Here, the target refers to a particular data structure
inside the kernel we want to dump. For example, it
can be all task_structs in the current pid namespace,
or it could be all open files for all task_structs
in the current pid namespace.

Each target is identified with the following information:
    target_rel_path   <=== relative path to /sys/kernel/bpfdump
    target_proto      <=== kernel func proto which represents
                           bpf program signature for this target
    seq_ops           <=== seq_ops for seq_file operations
    seq_priv_size     <=== seq_file private data size
    target_feature    <=== target specific feature which needs
                           handling outside seq_ops.

It's not clear what "feature" stands for here... Is this just a sort
of private_data passed through to dumper?

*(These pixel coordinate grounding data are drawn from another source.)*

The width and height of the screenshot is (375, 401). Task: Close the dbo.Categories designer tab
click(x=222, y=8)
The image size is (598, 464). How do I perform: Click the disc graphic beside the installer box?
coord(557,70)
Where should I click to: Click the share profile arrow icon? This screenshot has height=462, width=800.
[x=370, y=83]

The target relative path is a relative directory to /sys/kernel/bpfdump/.
For example, it could be:
    task                  <=== all tasks
    task/file             <=== all open files under all tasks
    ipv6_route            <=== all ipv6_routes
    tcp6/sk_local_storage <=== all tcp6 socket local storages
    foo/bar/tar           <=== all tar's in bar in foo

^^ this seems useful, but I don't think code as is supports more than 2 levels?

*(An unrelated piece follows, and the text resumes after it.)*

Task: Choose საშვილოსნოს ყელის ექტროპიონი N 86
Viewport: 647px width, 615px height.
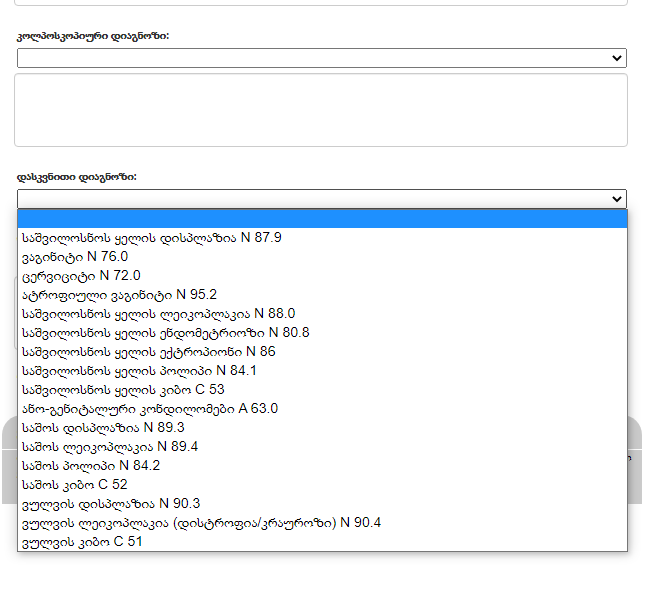Action: click(x=148, y=352)

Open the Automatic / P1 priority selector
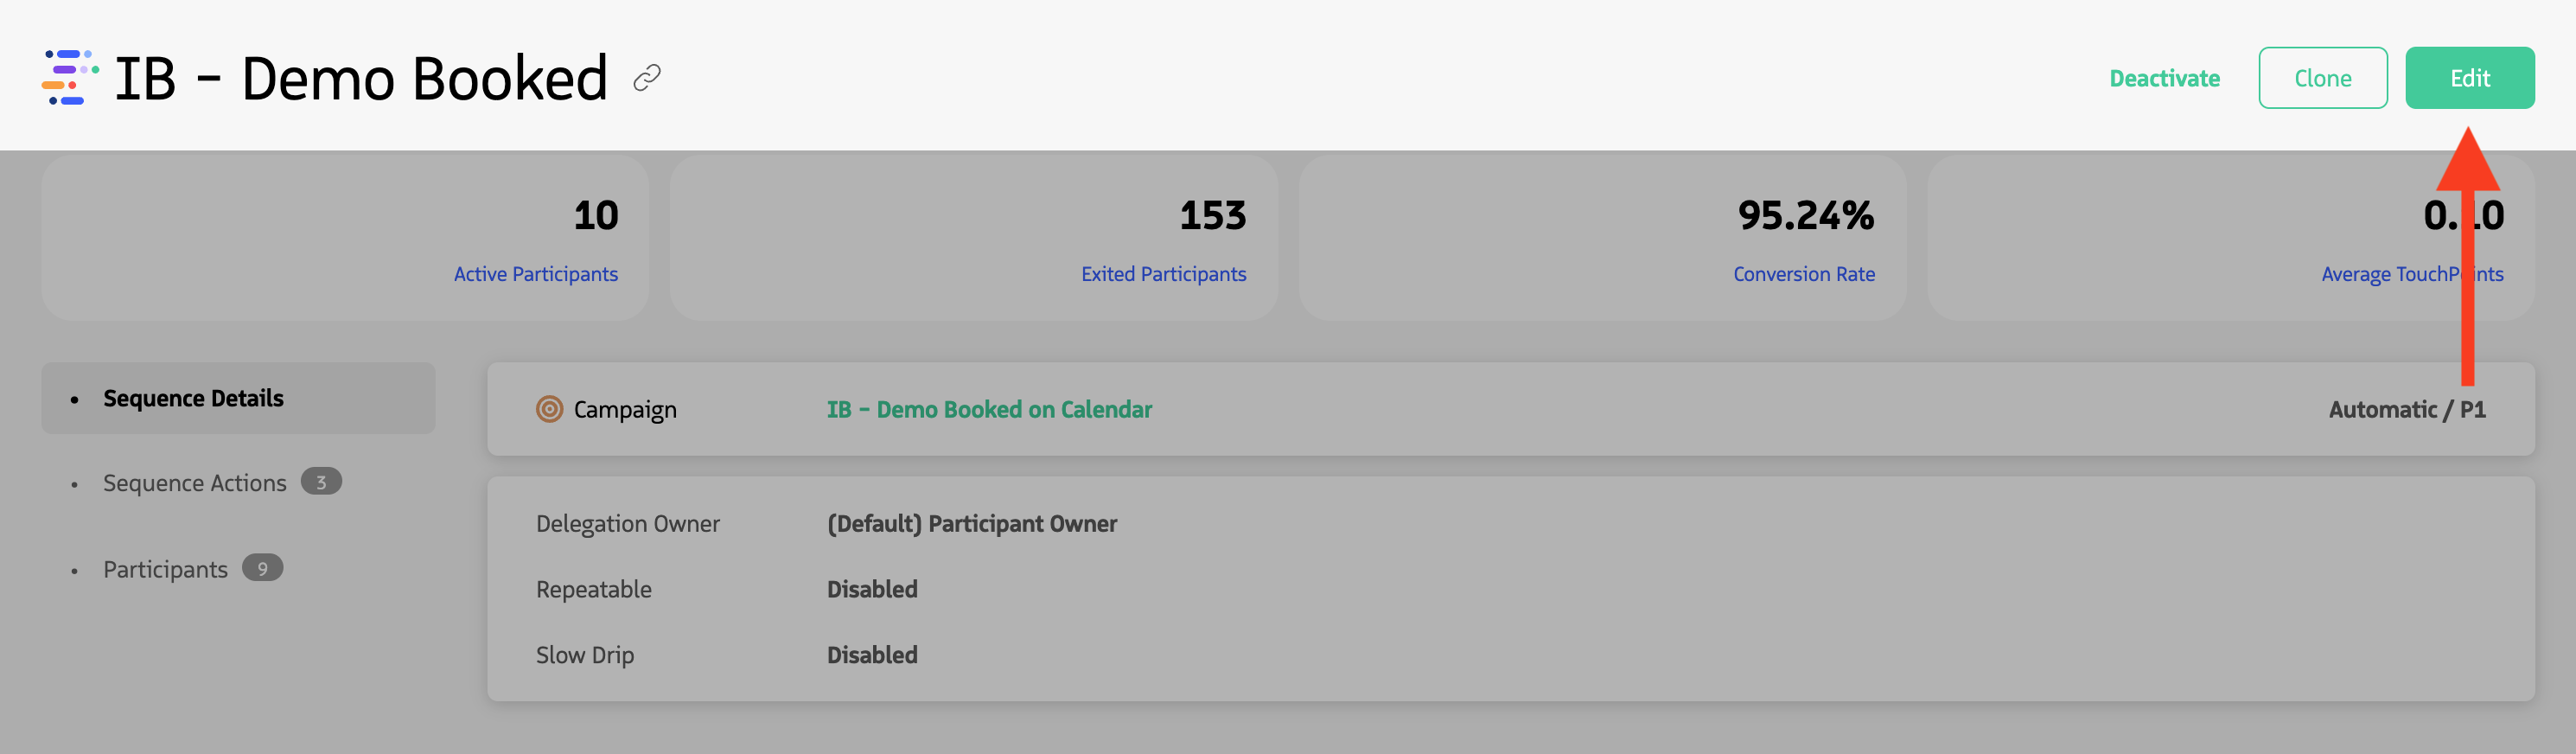2407,409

The "target_feature" is mostly used for reusing existing seq_ops.
For example, for /proc/net/<> stats, the "net" namespace is often
stored in file private data. The target_feature enables bpf based
dumper to set "net" properly for itself before calling shared
seq_ops.

bpf_dump_reg_target() is implemented so targets
can register themselves. Currently, module is not
supported, so there is no bpf_dump_unreg_target().
The main reason is that BTF is not available for modules
yet.

Since target might call bpf_dump_reg_target() before
bpfdump mount point is created, __bpfdump_init()
may be called in bpf_dump_reg_target() as well.

The file-based dumpers will be regular files under
the specific target directory. For example,
    task/my1      <=== dumper "my1" iterates through all tasks
    task/file/my2 <=== dumper "my2" iterates through all open files
                       under all tasks

Signed-off-by: Yonghong Song <yhs@xxxxxx>
---
  include/linux/bpf.h |   4 +
  kernel/bpf/dump.c   | 190 +++++++++++++++++++++++++++++++++++++++++++-
  2 files changed, 193 insertions(+), 1 deletion(-)


+

[...]

+       if (S_ISDIR(mode)) {
+               inode->i_op = i_ops;
+               inode->i_fop = f_ops;
+               inc_nlink(inode);
+               inc_nlink(dir);
+       } else {
+               inode->i_fop = f_ops;
+       }
+
+       d_instantiate(dentry, inode);
+       dget(dentry);

lookup_one_len already bumped refcount, why the second time here?

This is due to artifact in security/inode.c:

void securityfs_remove(struct dentry *dentry)
{
        struct inode *dir;

        if (!dentry || IS_ERR(dentry))
                return;

        dir = d_inode(dentry->d_parent);
        inode_lock(dir);
        if (simple_positive(dentry)) {
                if (d_is_dir(dentry))
                        simple_rmdir(dir, dentry);
                else
                        simple_unlink(dir, dentry);
                dput(dentry);
        }
        inode_unlock(dir);
        simple_release_fs(&mount, &mount_count);
}
EXPORT_SYMBOL_GPL(securityfs_remove);

I did not implement bpfdumpfs_remove like the above.
I just use simple_unlink so I indeed do not need the above dget().
I have removed it in RFC v2. Tested it and it works fine.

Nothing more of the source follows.